The archetypal destruction pathway of SiO to form SiO₂ is the reaction

$$\begin{eqnarray}&&\mathrm{SiO}+{\mathrm{OH}}^{\cdot }\to {\mathrm{SiO}}_{2}+{{\rm{H}}}^{\cdot }\end{eqnarray} \tag{ 21 }$$

occurring in the post-shock gas, where OH${}^{\cdot }$ is abundant (Schilke et al. 1997). Similar to the sputtering process, oxidation in the cool post-shock gas has the potential to produce isotope fractionations in SiO. The higher zero-point energy of ²⁸SiO could potentially produce a non-equilibrium Rayleigh-type fractionation as SiO is oxidized to SiO₂ and condenses into grains. However, even in molecular clouds, the collision frequency between SiO and OH${}^{\cdot }$ will be low enough that this effect is likely to be of limited significance.

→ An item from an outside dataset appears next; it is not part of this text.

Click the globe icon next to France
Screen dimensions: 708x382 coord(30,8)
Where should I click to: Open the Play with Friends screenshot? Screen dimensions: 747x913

In all cases, the clustering of the data representing a wide variety of astrophysical environments from the Galactic center to the outer disk makes large differences in mass fractionation effects seem unlikely. The possibility for a decoupling of the growth of the two secondary Si isotopes remains. However, none of these factors could have modified the isotope ratios of SiO sufficiently to alter the conclusion that the variations in the ${[}^{29}\mathrm{SiO}]/{[}^{28}\mathrm{SiO}]$ ratios and ${[}^{30}\mathrm{SiO}]/{[}^{28}\mathrm{SiO}]$ ratios across the Galaxy are surprisingly small.